**Activity**
Copy the lines below exactly, starting with the first and finishing with the one holding "The height and"; do not copy the pictures.
---- Given records
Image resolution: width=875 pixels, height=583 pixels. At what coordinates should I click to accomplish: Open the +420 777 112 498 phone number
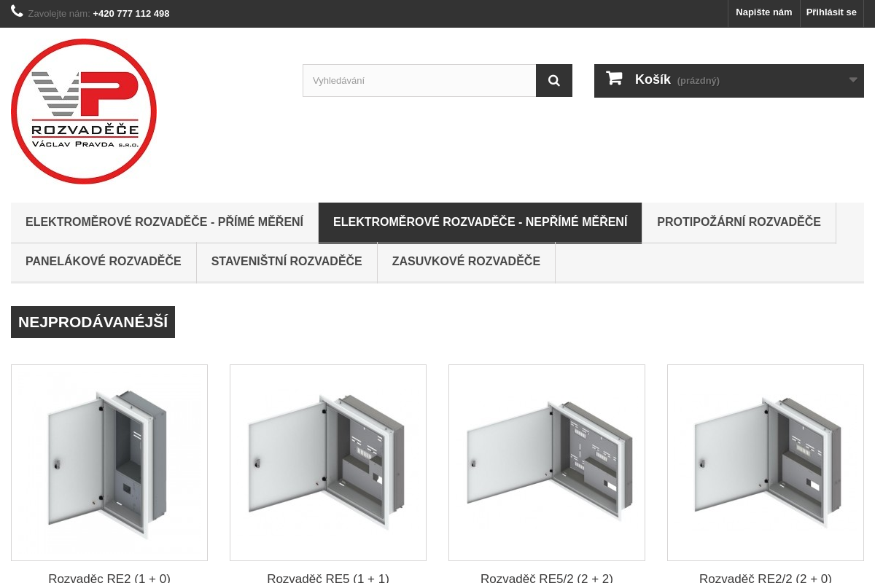pos(131,13)
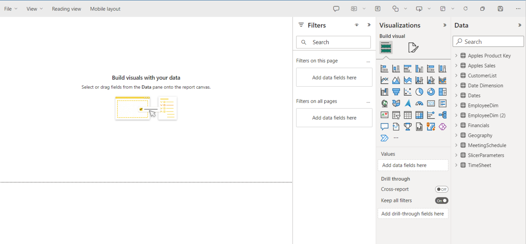Collapse the Visualizations pane
Screen dimensions: 526x244
[445, 25]
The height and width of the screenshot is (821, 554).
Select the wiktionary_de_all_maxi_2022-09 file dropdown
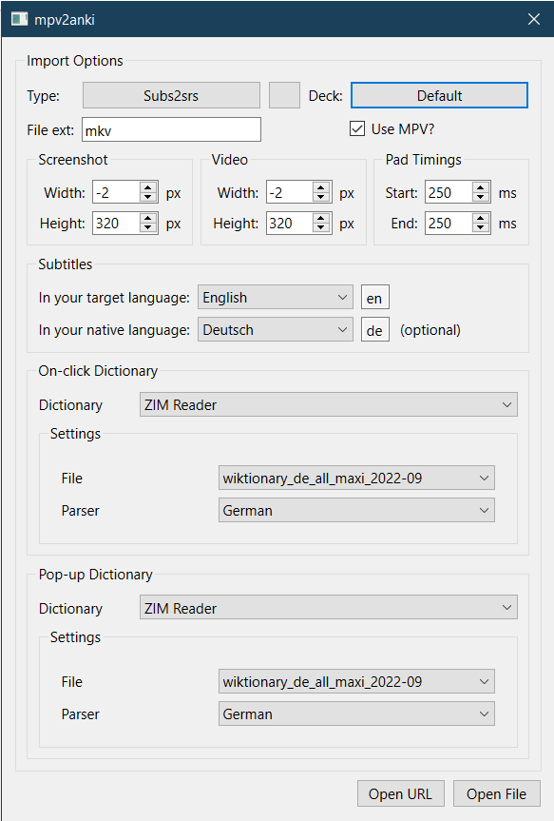356,478
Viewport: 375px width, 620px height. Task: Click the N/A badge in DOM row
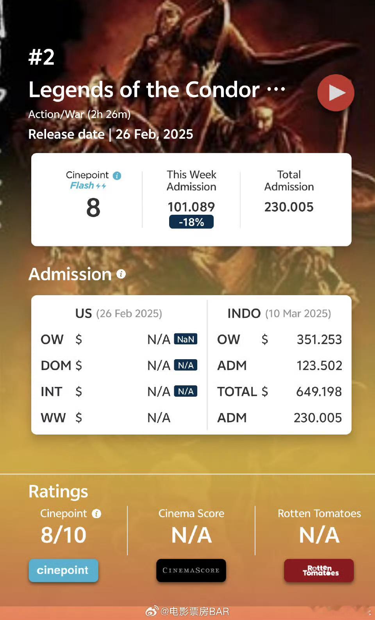[186, 365]
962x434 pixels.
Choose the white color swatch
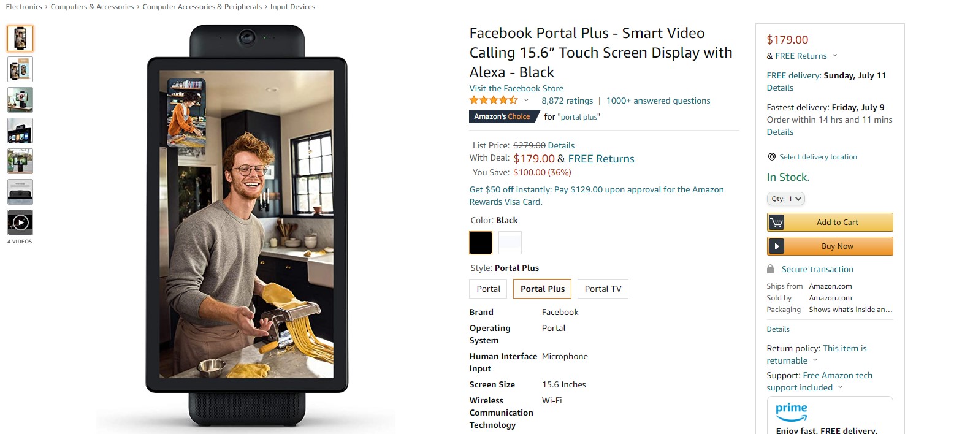click(x=510, y=243)
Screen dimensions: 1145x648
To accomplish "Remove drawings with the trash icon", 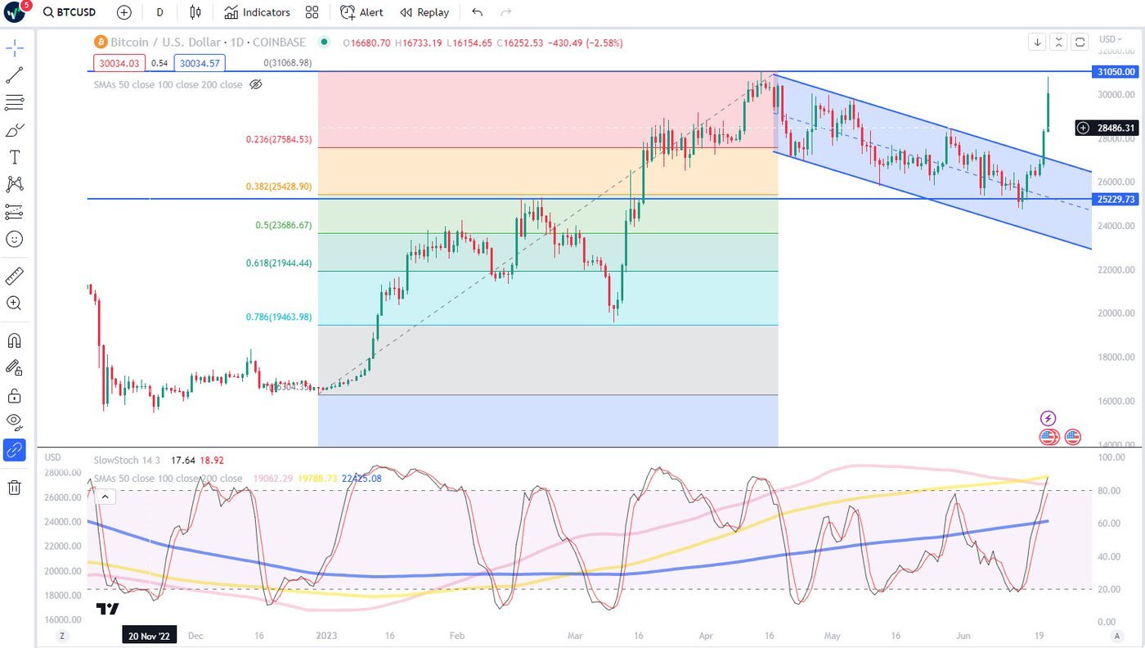I will pyautogui.click(x=15, y=488).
--------
**The completed task**
Image resolution: width=875 pixels, height=583 pixels. At what coordinates should I click to accomplish: Open the +420 777 112 498 phone number
pos(131,13)
Collapse the Visualizations pane
Screen dimensions: 526x244
[445, 25]
The height and width of the screenshot is (821, 554).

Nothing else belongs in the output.